En 2020, 319 essais cliniques ont été recensés sur le territoire français. Cela représente 10,7% des essais promus dans le monde (2 972 au total), et cela permet à la France d’atteindre la troisième place européenne dans ce domaine derrière l’Espagne (13,9%) et l’Allemagne (13%). De quoi faire repasser l’Hexagone d’un rien devant le Royaume-Uni (10,5%). La France n’était plus remontée sur le podium européen depuis 2015.
Ces résultats, issus de la onzième enquête d’attractivité sur la recherche clinique des Entreprises du médicament (Leem), sont qualifiés d’encourageants. La France conserve par ailleurs sa place de numéro deux, derrière l’Espagne, pour les essais cliniques en oncologie, avec 15% du total des essais. Le pays est bien moins placé dans d’autres aires thérapeutiques, comme dans les essais contre les maladies virales ou les maladies cardiovasculaires. Dans la lutte contre le Covid-19, à travers des essais sur des traitements préventifs ou thérapeutiques, la France s’est positionnée au quatrième rang européen, derrière le Royaume-Uni, l’Espagne et la Russie, mais devant l’Italie et l’Allemagne.
Essais stratégiques
Les essais cliniques sont une étape indispensable pour tout médicament, après le développement préclinique, donc en laboratoire et après des tests sur les animaux. Cette seconde partie du développement permet d’évaluer les médicaments sur l’homme. Ils se décomposent en trois phases : la phase I pour évaluer la sécurité et déterminer le dosage, la phase II pour s’assurer de la tolérance et de l’efficacité, la phase III pour obtenir des données sur une population plus grande et affiner la balance bénéfices/risques.

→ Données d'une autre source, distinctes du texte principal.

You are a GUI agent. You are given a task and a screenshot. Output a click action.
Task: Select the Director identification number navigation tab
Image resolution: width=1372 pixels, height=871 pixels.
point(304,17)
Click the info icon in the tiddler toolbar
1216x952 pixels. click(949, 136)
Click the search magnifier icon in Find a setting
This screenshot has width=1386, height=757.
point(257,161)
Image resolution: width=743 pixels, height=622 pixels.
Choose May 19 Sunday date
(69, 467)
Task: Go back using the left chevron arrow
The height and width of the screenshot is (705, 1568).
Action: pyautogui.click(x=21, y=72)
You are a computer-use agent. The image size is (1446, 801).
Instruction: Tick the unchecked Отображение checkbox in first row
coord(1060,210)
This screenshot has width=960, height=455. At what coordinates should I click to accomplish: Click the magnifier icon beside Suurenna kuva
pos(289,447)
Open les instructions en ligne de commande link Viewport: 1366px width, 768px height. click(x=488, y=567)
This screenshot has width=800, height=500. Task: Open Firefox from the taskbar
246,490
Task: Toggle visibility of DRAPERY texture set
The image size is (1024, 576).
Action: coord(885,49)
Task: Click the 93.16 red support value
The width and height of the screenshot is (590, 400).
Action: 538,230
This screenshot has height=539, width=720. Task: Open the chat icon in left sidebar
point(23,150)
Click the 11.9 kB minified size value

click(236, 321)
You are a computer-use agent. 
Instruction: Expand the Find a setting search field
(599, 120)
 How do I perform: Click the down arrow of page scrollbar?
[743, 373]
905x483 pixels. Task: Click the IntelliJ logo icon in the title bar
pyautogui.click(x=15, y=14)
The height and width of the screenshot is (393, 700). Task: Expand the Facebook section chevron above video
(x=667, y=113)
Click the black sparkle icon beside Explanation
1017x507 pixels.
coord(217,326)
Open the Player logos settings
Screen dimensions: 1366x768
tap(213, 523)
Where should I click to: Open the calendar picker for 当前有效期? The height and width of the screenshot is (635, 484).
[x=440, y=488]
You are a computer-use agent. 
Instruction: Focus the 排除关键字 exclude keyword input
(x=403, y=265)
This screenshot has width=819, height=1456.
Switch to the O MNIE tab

Ces essais engagés par les industriels des médicaments sont particulièrement stratégiques. D’une part, pour assurer un accès précoce à des innovations thérapeutiques, d’autre part, pour de potentielles extensions en termes de production sur le même territoire que le développement clinique. Ces dernières années, la France avait vu son attractivité fléchir pour les essais cliniques, notamment en raison d’un poids administratif lourd affectant les délais de mise en œuvre. En mars 2021, lors d’une interview à L’Usine Nouvelle, Frédéric Collet, président du Leem, regrettait que « 1 000 essais cliniques se déroulent en moyenne chaque année sans impliquer la France ». « Dans ce marché concurrentiel, le poids des délais administratif nous pénalise. Entre la demande pour un essai clinique et l’inclusion du premier patient, il faut compter 204 jours alors qu’en Espagne c’est 189 jours », ajoutait-il.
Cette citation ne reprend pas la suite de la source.